Revue de synthèse historique rappelle indirectement à quel point le moment

méthodique fut fondateur pour la discipline de l’histoire, puisque « les débats, même les plus vifs, peuvent désormais être conduits au sein d’une communauté et selon les normes que celle-ci définit » (Delacroix, Dosse et Garcia 1999 [2007] : 199). La revue deviendra un véritable carrefour où se rencontrent, entre autres, des sociologues (Émile Durkheim et François Simiand), des économistes (Alexandru Dimitrie Xenopol) des géographes (Paul Vidal de la Blache), des historiens de l’art (Louis Réau), etc. Leur collaboration éventuelle devrait permettre la synthèse des connaissances dispersées dans des sciences qui d’habitude dialoguent peu. Au final, l’objectif de la revue est de rapprocher des chercheurs provenant de différentes disciplines.

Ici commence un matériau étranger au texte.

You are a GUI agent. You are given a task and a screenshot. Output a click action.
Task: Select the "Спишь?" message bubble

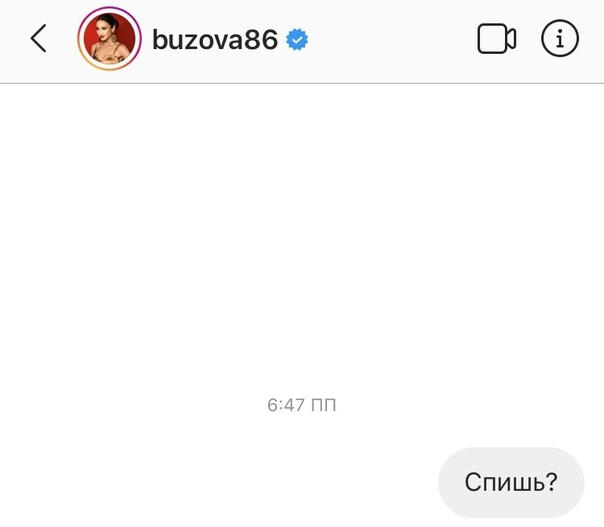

Les difficultés de la reconstruction de l’Europe durant les années 1920 suite à la 1ère Guerre mondiale soulignent l’importance des liens entre le

politique et l’économique. On crée pour Henri Hauser la première chaire d’histoire économique à la Sorbonne en 1927 (Caire-Jabinet 2004 : 87). Le chantier de l’histoire économique s’ouvre plus intensément à partir des années 1930. La crise de 1929 et la grande dépression qui suivit aux États-Unis incitent les historiens à s’interroger sur l’alternance des temps de prospérité et de récession. C’est dans ce contexte que certains historiens se tournent vers l’histoire économique durant les années 1930.

La nouvelle tendance historiographique s’affirmera davantage au cours des années 1930 dans la revue Annales d’histoire économique et sociale (Bourdé et Martin 1983 : 171). Le premier numéro de la revue paraît le 15 janvier 1929. Ses directeurs sont Lucien Febvre et Marc Bloch. Le premier titre de la revue réaffirme la volonté d’ouverture de l’histoire proposée dans La

Revue de synthèse historique, soit principalement dans une perspective

économique et sociale. Il s’agit encore une fois d’un appel à une collaboration permanente et féconde entre histoire et sciences sociales. L’idée est de faire dialoguer les historiens – qui consacrent leurs recherches au passé – et les chercheurs issus des sciences sociales (sociologies, économistes, etc.) qui étudient le présent, soit plus précisément les sociétés et les économies

contemporaines. Les Annales proposent ainsi d’étendre la discipline de l’histoire sur le temps présent tout en évitant de déifier le présent à l’aide du passé comme le faisaient avant eux les historiens méthodiques avec leur histoire politique nationale.

Outre l’aspiration de rassembler les sciences sociales autour d’une histoire renouvelée, la démarche critique de la revue s’organise rapidement autour de deux propositions fédératrices principales : mettre de l’avant une histoire-problème dont les interrogations reposent sur un rapport constant entre le présent et le passé et rompre avec l’historiographie méthodiste qui est incapable à rendre compte des transformations des sociétés modernes.